Como véis, el subtítulo no convence. Además hay algo raro. Uno ve el anuncio y le hace gracia ver a un chavalín con la lengua de trapo pero hay algo más...
Pasamos el mismo ejemplo por las manos de unos expertos reconocidos (expertos en "lo suyo", claro) que lo han sometido a un arduo análisis y resubtitulado.
Veamos ahora...
Definitivamente, estos subtítulos sí que parecen coincidir... y todo queda claro. El niño hace tanta gracia porque está hecho un cabronazo, y aunque su opinión real es censurada y substituida por otra dictada a nuestra consciencia por los substítulos, a través de nuestros oídos nos llega un mensaje totalmente contradictorio, lo que provoca un cachondeo padre en nuestro inconsciente ¡OTRO EJEMPLO DE PUBLICIDAD SUBLIMINAL!
Y con esto acaba la clase de hoy. ¿Subliminal en publicidad? Noooooooooooooo.


2 comments:
vendido! izzystradlin es un cocainómano publicista... jejejejeje.
Quizá sea un mito y quizá no... Lo que está claro es que la percepción subliminal existe y tiene efectos en el subsconsciente (y en el busconsciente también, que se me laba la trengua). Otra cosa es que la publicidad subliminal sea TAN efectiva o no y que se use o no; pero hay tantos anuncios que sugieren sin decir, que muestran sin mostrar...
Yo, personalmente, creo que sí existe, que está muy extendida (sobretodo en la publicidad fija -vallas y soporte escrito) y que, encima, desde el mundo de la publicidad se adopta una postura totalmente cínica sobre su existencia (porque ellos mismo saben qué sí la usan). Como he dicho antes, cosa distinta es que determine más del 45% de la decisión de compra.

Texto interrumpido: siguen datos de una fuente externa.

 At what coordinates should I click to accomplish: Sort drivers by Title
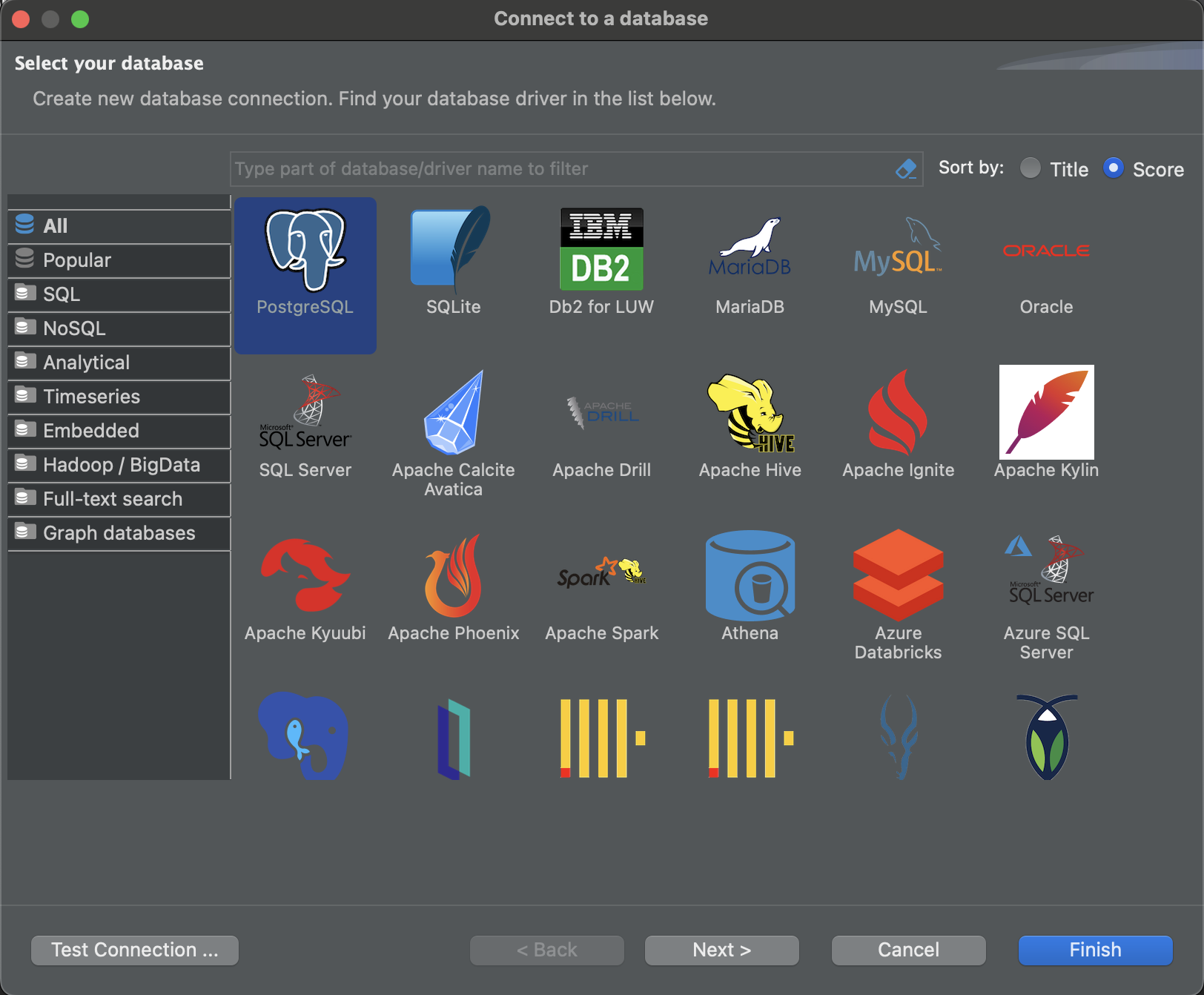coord(1031,168)
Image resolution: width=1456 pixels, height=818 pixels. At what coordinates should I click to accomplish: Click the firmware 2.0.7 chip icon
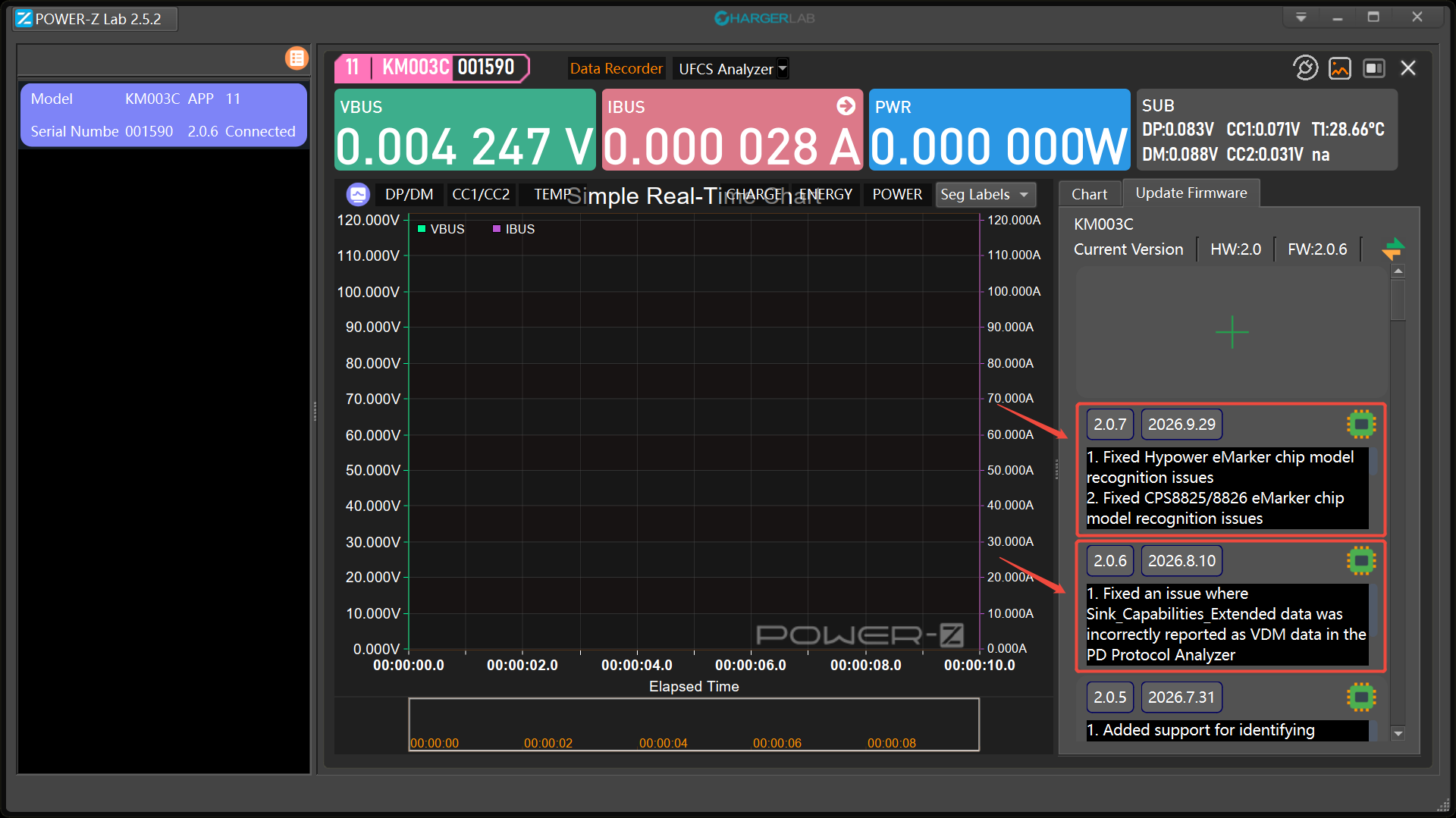[1361, 425]
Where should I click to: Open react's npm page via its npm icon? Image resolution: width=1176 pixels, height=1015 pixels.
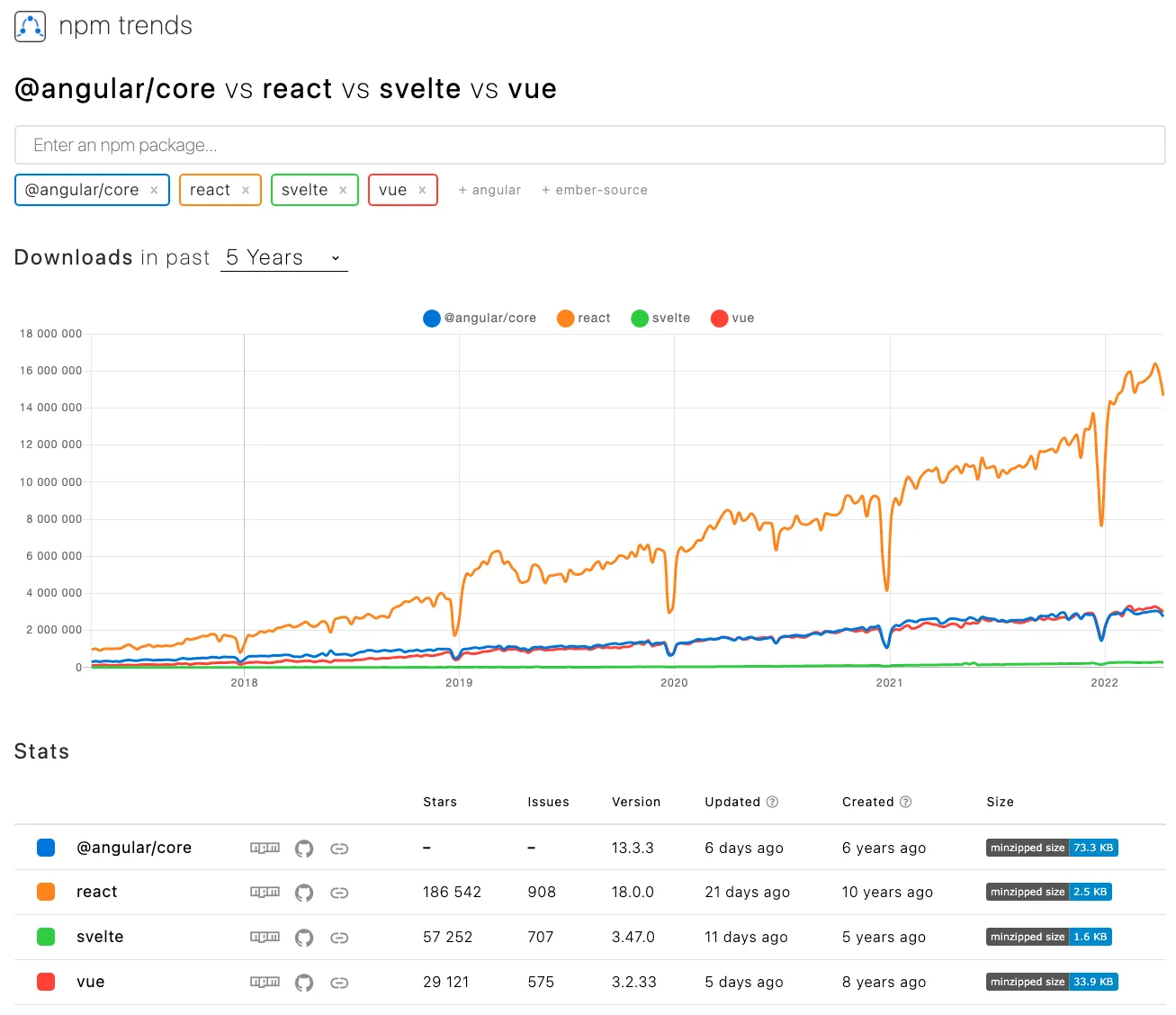(265, 892)
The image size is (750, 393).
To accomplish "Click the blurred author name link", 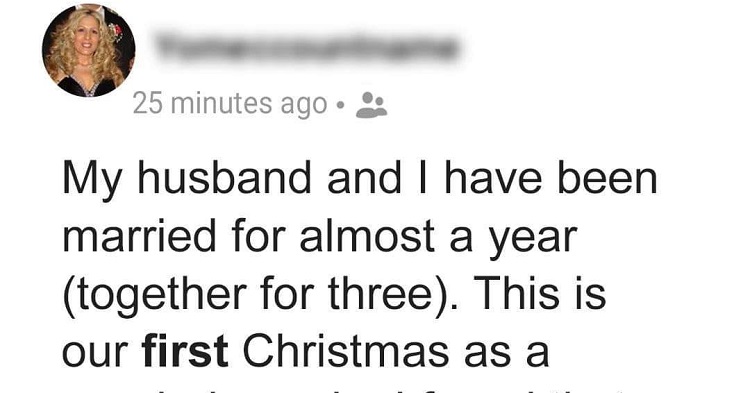I will pyautogui.click(x=308, y=48).
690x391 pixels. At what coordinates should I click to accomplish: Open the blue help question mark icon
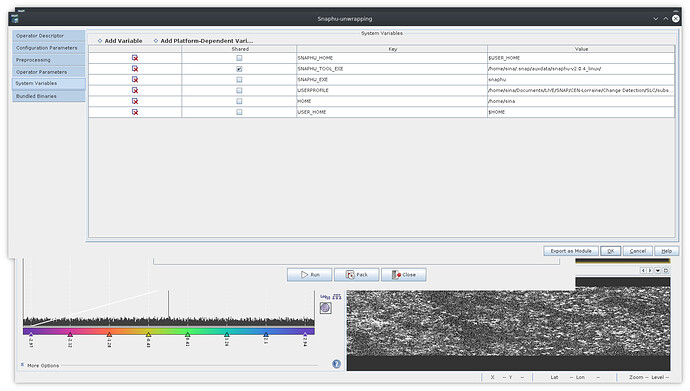[337, 364]
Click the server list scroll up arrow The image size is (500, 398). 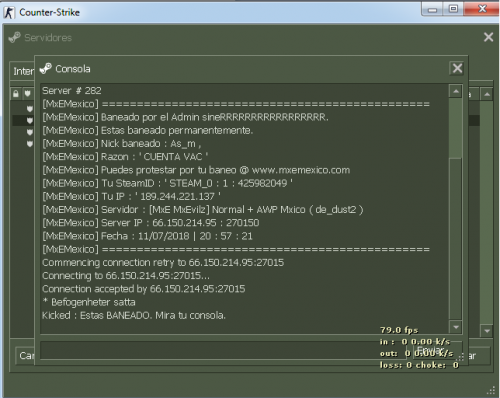point(487,94)
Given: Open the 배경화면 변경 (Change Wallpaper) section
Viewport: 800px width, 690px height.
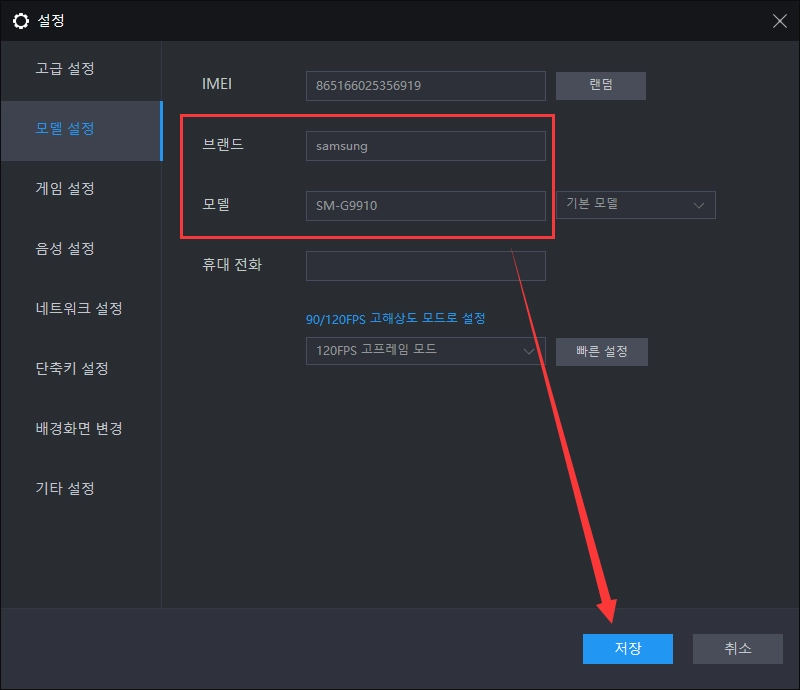Looking at the screenshot, I should pyautogui.click(x=78, y=428).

VENDIDO, VENDIDO, VENDIDO... jejejeje
Eso, es uno de los más regulados con el código de "autorregulación" (lo cual significa que ELLOS mismos se marcan sus límites, lo cual es una falacia increíble y un cinismo exacerbado porque la verdad es que hacen lo que les da la gana).
En eso estoy de acuerdo, suelen retirar a la mínima los anuncios cuando los cuatro gilipollas de turno de las diferentes asociaciones o lobbies se quejan (principalmente los colectivos feministas, que no paran de dar por culo porque se aburren). Ahora bien, solo suelen denunciar lo evidente.
Recuerdo hace unos años cuando pusieron un anuncio de aceite de oliva VIRGEN en el que salía una niña pequeña maquillada como una prostituta que se limpiaba la cara... A mí, personalmente, me pareció fatal porque ese anuncio jugaba con alusiones veladas que CLARAMENTE incitaban a pensar en cosas como la pederastia y la prostitución infantil. Pues el anuncio salió de rositas. ¿por qué? Quién lo sabe, supongo que porque da vergüenza decirle a un publicista que un determinado anuncio te ofende por su carga sexual implícita por miedo a que te tachen de obseso.
La publicidad (en el ámbito privado) solo tiene un principio regulador: AUMENTAR LAS VENTAS (directa o indirectamente). Y en base a eso todas sus acciones van encaminadas; y el mito del código de autorregulación no es más que un salvoconducto para colar con prácticas deontológicamente reprobables el 68% de los anuncios que nos cuelan saltándose el mismo código con el que "tiran" el 32% de los anuncios restantes.
Con todo, hay anuncios que son auténticas obras de arte.